If you really want to blow your mind then consider that the sum of all natural numbers :- 1+2+3+4....to infinity = -1/12
Its controversial but backed up by very eminent mathemations. The proof is not easy but well documented!
Maybe for a wet afternoon!
Have fun
Mike
What we are talking about is the Coin Rotation Paradox which has similarities with the famous Asistotles Wheel which mathematician puzzled about for centuries. Looking at the coin Paradox and simplifying it and making use of Stan's tooth idea we can have a linear gear of 60 teeth and a cog of 20 teeth. I think we can all agree the the cog rotates 3 times. Stan's last diagram is also correct and shows that the cog rotated 4 times. How can this be? It's because the cog is rolling around a circle as can be seen in Stan's diagram. The result is that if you work out the number of times the coin rotates based on the circumference ratio you then need to add 1 to take account of having to go around the centre of the inner gear. This is true for any size wheel/gear/disc system.
If you really want to blow your mind then consider that the sum of all natural numbers :- 1+2+3+4....to infinity = -1/12
Its controversial but backed up by very eminent mathemations.
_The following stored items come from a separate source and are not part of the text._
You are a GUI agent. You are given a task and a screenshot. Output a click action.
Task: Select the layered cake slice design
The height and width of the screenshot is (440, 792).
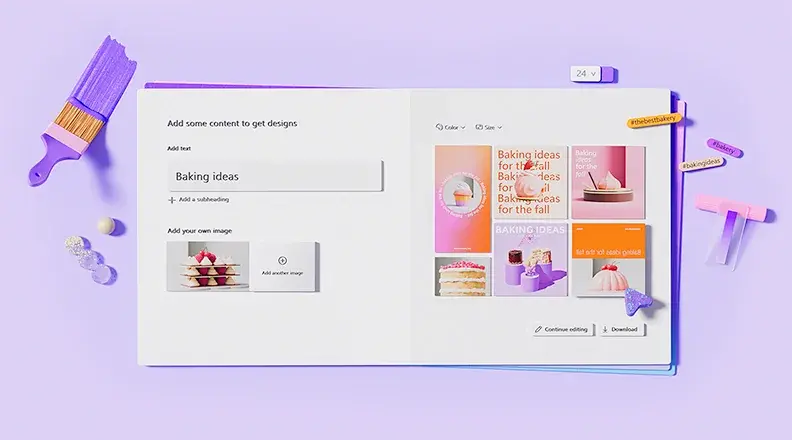tap(462, 276)
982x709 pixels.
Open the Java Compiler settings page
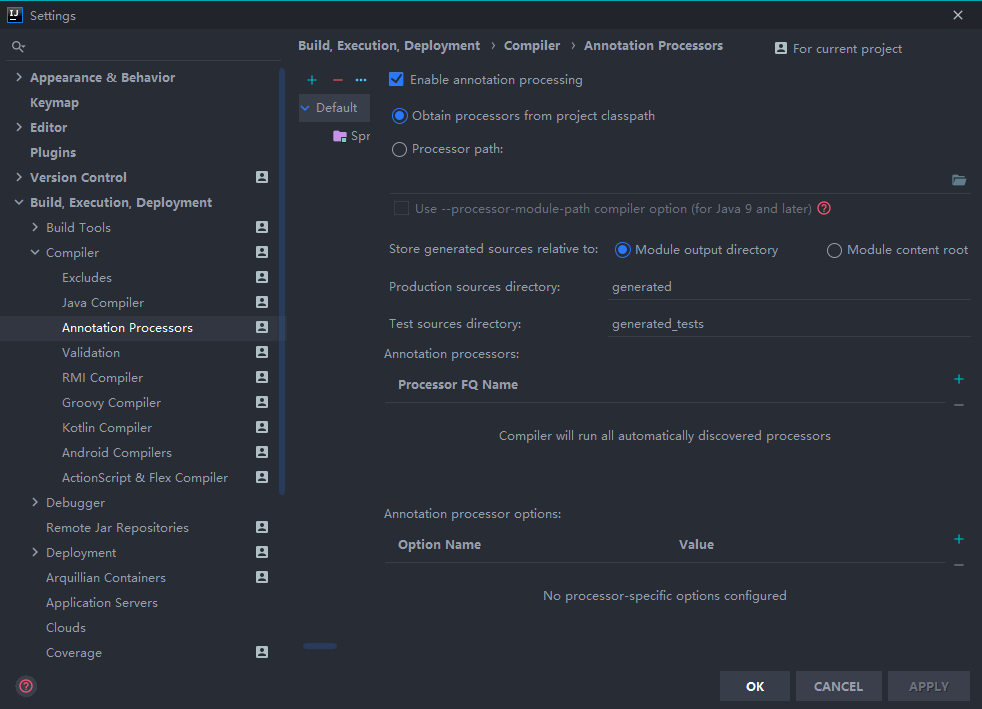[103, 302]
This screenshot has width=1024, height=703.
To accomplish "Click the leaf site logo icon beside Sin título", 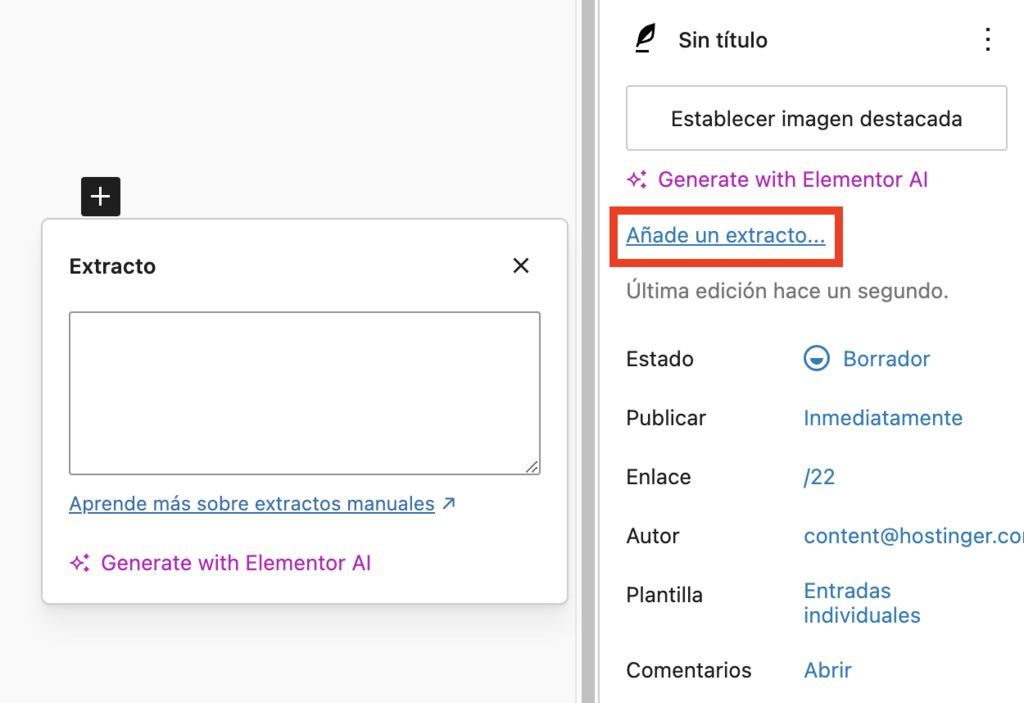I will pos(646,38).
The proof is not easy but well documented!
Maybe for a wet afternoon!
Have fun
Mike
This old man is not to bright with math - But would the pattern be Circum A / Circum B ?
Foozer,If you are looking for the locus of motion - here it is - red dot on the pitch circle diameter so ignore the teeth and consider it two wheels running on each other (at their PCDs). A red dot indicates its position per tooth of rotation.
It traces three epicyclic paths - demonstrating that the gear indeed rotated three revolutions against the sun wheel.
I have drawn the planet gear at the North, South, East & West positions, the reference red dot (timing mark) is at the South position indicating the outer wheel has rotated four revolutions relative to its compass orientation.
Regards, Ken
It traces three epicyclic paths - demonstrating that the gear indeed rotated three revolutions against the sun wheel.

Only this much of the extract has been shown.